* **Passage to read**:
##############################
Before the end of the third century BCE
Astrolabes were in use for taking the angular distance between any two objects, usually the elevation in the sky of planets.

In the early second century BCE
Diocles, in On Burning Mirrors, proved the focal property of a parabola and showed how the Sun's rays can be made to reflect a point by rotating a parabolic mirror (Toomer 1978).

About 225-210 BCE?
Apollonius of Perga writes Conics. He introduced probably first the terms 'parabola' and 'hyperbola,' curves formed when a plane intersects a conic section, and 'ellipse,' a closed curve formed when a plane intersects a cone.

About 134-127 BCE
Hipparchus of Rhodes (Ιππαρχος ο Ρόδιος ) measured the year with great accuracy and built the first comprehensive star chart with 850 stars and a luminosity, or brightness, scale. He is credited with the discovery of the precision of the equinoxes, and seems to have been very impressed that either of two geometrically constructed hypotheses could 'save the appearance' of the path that a planet follows: One shows the planets moving in eccentric circles and the other moving in epicycles carried by concentric circles (Duhem 1908:8).

THANKS to a German website "miahanas". Much of the timeline is taken from there and edited down to fit in one normalsize post. http://www.mlahanas.de/Greeks/HistoricEvents.htm

WhoWee

Thank you marcus - for this wonderful timeline.

marcus

I'm glad you found it interesting! You might want to look at the source
http://www.mlahanas.de/Greeks/HistoricEvents.htm
but it is like drinking from a firehose. I edited selectively from it.

fuzzyfelt

Very interesting, indeed. Thank you, Marcus.

WhoWee

A firehose indeed.

From your link - a bibliography on publications related to Anaximander.
http://www.dirkcouprie.nl/Anaximander-bibliography.htm

marcus

WhoWee, Fuzzyfelt, Apeiron, you might be interested in watching this short YouTube about the Antikythera device.
A scientist/historian/craftsman named Michael Wright made a lifesize working model. He operates the reconstructed device and explains it.
http://www.youtube.com/watch?v=4eUibFQKJqI

Eclipses get predicted by a spiral dial. Planets go around at varying speeds and do their proper retrograde motion (as seen from the earth.) It's "high Greek science"--very neat.

WhoWee

I didn't appreciate the complexity of the device until viewing this video.

marcus

I want to appreciate how fast the Aegean science tradition developed after it got started around 600 BCE. Arithmetic is a lot easier for me, intuitively, going forward so I am going to repeat some of the earlier timeline starting the yearcount around 600 BCE.

According to Wkpd, Thales was born in 624 BCE so he would have been 24 years old in 600 BCE when I start the count. It impressed me to see how fast things took off after that. I'm going to call the yearcount "AET" for "Aegean explanatory tradition". If that's too long to say, just call it "Aegean time". Thales et al started a style of explanation (that we now call "natural") involving substances, material process and mechanisms instead of the Olympian pantheon. They used ideas like evaporation, condensation, celestial wheels, spheres, force, periodic motion, and they asked what causes stuff like rain thunder earthquakes lunar phases. They asked about proportions. Let's gauge how fast this developed once it got rolling.
##############################
* **Stored data**:
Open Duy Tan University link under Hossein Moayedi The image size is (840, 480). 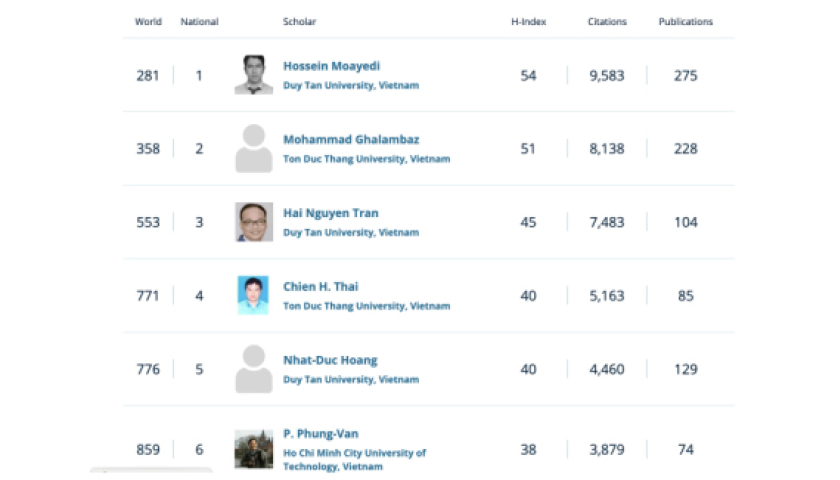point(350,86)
##############################
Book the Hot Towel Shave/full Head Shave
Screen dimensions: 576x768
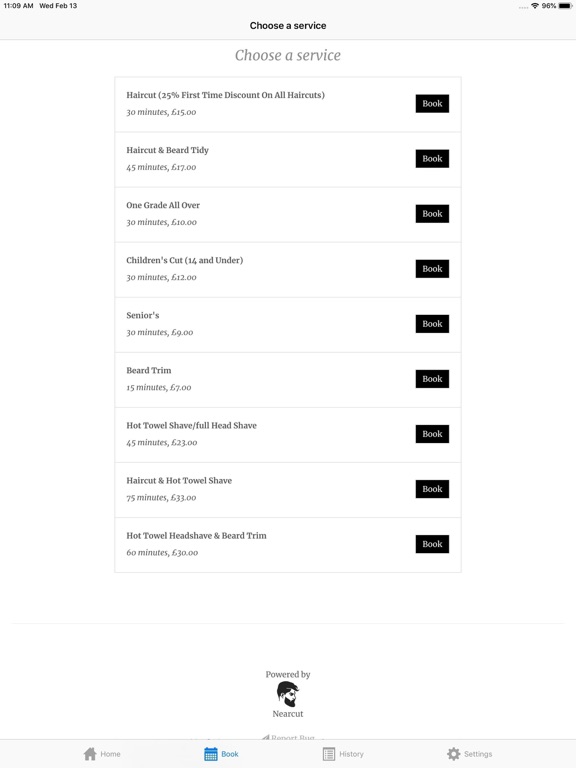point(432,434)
##############################
* **Task list**:
a) Reproduce the timeline thread verbatim from "About 134-127 BCE" to "circles (Duhem 1908:8).".
b) Answer these from the timeline thread:
(i) How many stars did Hipparchus of Rhodes include in his star chart?
(ii) In which work did Diocles prove the focal property of a parabola?
(iii) What does marcus say "AET" stands for?
Use only the timeline thread for these tasks.

* **Complete answers**:
a)
About 134-127 BCE
Hipparchus of Rhodes (Ιππαρχος ο Ρόδιος ) measured the year with great accuracy and built the first comprehensive star chart with 850 stars and a luminosity, or brightness, scale. He is credited with the discovery of the precision of the equinoxes, and seems to have been very impressed that either of two geometrically constructed hypotheses could 'save the appearance' of the path that a planet follows: One shows the planets moving in eccentric circles and the other moving in epicycles carried by concentric circles (Duhem 1908:8).

b)
(i) 850
(ii) On Burning Mirrors
(iii) Aegean explanatory tradition